Phenylketonuria ( PKU )

Alquandre Parker

What is Phenylketonuria?

Phenylketonuria also known as "PKU" is a rare inherited disorder that causes an amino acid called phenylalanine to build up in your body.

What causes PKU & How could you get it?

A genetic mutation causes phenylketonuria but also causes is a defect in the gene that helps create the enzyme needed to break down phenylalanine. Both the mother and father must have and pass on the defective gene for a child to acquire or get PKU. Children and adults with treated PKU are often faced with certain adverse effects of the disorder in work and school.

Can it be prevented?

Yes, Phenylketonuria can be prevented. Way it prevent it is to Follow a low-phenylalanine diet & Consider genetic counseling. But this goes for if your are woman planning to have a baby.
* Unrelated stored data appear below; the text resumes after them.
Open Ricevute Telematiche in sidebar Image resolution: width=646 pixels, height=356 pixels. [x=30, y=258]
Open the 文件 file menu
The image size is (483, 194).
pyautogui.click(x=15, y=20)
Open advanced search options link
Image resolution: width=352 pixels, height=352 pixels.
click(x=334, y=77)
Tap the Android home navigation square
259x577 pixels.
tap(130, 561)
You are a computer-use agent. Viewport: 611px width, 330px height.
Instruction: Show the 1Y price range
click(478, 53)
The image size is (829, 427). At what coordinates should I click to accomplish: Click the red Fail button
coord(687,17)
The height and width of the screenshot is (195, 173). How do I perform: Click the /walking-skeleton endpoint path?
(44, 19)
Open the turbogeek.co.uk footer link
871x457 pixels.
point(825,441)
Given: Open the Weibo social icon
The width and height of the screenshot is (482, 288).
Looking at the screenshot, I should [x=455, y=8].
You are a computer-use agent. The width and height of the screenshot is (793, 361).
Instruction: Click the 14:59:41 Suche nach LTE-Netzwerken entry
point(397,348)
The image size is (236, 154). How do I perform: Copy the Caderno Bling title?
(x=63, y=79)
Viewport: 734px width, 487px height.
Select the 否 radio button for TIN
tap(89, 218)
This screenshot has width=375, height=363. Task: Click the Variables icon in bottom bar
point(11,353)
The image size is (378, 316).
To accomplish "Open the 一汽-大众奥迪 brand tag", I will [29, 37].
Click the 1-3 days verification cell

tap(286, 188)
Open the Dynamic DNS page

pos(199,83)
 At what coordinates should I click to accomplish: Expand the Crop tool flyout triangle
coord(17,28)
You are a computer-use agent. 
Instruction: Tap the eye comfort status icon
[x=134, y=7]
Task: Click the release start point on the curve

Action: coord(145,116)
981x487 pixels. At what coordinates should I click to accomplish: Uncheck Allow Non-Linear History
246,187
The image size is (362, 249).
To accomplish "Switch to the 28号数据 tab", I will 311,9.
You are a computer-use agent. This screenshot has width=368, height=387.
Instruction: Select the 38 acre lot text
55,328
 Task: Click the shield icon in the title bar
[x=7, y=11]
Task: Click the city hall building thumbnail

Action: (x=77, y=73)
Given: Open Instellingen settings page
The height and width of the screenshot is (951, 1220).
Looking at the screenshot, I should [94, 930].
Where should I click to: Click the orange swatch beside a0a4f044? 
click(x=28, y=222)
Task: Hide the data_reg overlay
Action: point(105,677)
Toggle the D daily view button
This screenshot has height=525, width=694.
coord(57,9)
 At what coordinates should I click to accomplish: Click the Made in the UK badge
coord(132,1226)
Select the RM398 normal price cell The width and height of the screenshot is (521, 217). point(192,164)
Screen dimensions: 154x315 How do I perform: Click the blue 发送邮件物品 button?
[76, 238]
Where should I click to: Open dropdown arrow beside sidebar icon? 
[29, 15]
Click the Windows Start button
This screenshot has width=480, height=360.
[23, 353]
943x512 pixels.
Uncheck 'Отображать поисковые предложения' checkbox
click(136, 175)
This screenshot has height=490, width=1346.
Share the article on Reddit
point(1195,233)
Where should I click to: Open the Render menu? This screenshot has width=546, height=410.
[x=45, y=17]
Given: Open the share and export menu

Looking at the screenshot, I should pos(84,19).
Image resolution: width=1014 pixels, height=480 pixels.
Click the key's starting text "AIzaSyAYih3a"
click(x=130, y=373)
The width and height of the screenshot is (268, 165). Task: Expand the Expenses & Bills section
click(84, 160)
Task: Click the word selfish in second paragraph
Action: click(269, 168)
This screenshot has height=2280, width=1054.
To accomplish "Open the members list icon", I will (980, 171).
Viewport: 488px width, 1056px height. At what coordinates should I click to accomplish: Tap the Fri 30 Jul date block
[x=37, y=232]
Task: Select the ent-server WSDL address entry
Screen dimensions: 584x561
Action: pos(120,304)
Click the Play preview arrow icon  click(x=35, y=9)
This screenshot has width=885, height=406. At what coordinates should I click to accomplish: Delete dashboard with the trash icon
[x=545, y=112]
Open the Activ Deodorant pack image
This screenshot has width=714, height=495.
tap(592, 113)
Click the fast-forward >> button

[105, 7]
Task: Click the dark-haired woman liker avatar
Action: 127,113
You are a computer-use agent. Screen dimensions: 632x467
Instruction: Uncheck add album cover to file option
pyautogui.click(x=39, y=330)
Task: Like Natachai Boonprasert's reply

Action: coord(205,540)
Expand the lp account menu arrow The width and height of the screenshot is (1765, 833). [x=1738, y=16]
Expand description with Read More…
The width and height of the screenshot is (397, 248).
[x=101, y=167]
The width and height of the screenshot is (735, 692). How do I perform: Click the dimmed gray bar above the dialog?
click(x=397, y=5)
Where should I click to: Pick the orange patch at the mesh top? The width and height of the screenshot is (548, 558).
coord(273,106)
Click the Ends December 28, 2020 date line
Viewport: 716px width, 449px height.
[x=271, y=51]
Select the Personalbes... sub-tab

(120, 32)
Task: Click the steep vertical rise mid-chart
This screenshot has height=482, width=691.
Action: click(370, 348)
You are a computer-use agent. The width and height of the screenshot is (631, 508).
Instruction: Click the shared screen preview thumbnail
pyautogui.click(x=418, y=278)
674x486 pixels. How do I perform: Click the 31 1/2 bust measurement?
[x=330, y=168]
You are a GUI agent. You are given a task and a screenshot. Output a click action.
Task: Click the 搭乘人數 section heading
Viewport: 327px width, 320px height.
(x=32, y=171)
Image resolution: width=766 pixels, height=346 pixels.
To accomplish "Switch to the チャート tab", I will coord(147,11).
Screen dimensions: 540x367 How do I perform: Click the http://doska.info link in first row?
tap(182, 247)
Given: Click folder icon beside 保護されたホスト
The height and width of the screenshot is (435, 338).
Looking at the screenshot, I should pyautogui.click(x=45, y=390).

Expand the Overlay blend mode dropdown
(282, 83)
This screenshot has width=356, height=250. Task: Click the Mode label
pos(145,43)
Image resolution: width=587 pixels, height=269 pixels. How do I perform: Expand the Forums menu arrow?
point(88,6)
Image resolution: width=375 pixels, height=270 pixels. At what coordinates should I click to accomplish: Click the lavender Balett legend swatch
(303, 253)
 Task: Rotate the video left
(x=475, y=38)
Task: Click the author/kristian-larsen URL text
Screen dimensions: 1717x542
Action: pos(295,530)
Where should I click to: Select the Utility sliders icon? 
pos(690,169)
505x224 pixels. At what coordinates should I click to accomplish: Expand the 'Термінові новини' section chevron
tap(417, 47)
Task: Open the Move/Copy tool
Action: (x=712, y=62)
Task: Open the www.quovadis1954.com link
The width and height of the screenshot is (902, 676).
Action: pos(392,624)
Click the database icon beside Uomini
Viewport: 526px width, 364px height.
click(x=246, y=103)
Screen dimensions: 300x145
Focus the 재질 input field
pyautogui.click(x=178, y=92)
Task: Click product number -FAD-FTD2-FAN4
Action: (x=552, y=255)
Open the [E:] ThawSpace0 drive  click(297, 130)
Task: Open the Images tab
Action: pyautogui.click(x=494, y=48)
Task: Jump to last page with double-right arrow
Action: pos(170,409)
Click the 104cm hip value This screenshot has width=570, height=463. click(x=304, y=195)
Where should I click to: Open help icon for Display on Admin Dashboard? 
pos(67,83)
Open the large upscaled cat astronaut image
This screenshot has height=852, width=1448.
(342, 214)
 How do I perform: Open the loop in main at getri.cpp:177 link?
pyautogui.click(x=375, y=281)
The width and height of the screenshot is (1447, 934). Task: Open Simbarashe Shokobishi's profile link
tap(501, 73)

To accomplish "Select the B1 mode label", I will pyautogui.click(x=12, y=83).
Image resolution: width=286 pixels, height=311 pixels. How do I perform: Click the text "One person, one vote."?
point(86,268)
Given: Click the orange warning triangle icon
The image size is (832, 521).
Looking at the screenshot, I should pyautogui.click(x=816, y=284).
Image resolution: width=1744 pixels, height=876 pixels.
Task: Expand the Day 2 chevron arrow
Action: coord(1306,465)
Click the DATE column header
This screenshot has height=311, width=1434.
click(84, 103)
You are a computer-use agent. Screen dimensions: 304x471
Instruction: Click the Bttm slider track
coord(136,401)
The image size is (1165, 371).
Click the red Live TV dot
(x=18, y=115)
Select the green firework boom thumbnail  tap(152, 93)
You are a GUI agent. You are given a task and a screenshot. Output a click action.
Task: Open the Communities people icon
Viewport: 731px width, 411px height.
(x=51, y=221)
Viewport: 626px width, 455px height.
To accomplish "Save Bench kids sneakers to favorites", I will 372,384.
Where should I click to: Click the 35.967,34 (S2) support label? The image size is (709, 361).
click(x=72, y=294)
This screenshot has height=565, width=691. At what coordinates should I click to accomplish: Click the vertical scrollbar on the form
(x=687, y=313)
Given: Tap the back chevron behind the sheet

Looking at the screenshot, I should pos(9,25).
Symptoms and Effects of PKU

Newborns with phenylketonuria initially don't have any symptoms but without treatment, babies usually develop signs of PKU within a few months. PKU for a person mild or severe can be Intellectual disability, Delayed development, Behavioral, emotional and social problems, Hyperactivity, Poor bone strength, and many more. A woman with PKU and planning to have a baby have similar symptoms such as Delayed development, Heart defects, Behavioral problems, Low birth weight etc.

How can PKU be detected?

Newborn blood testing identifies almost all cases of phenylketonuria. Newborns must require to be screened for PKU. If you have PKU or a family history of it, your doctor may recommend screening tests before pregnancy or birth. It's possible to identify PKU carriers through a blood test.

Treatment for PKU?

Right now there are two treatments for PK. These two treatments are taking a lifetime diet with very limited intake of protein and taking a PKU formula. Theres also foods which a person with PKU must to avoid with high-proteins. Some of these foods are Eggs, Milk, cheese, Fish, etc.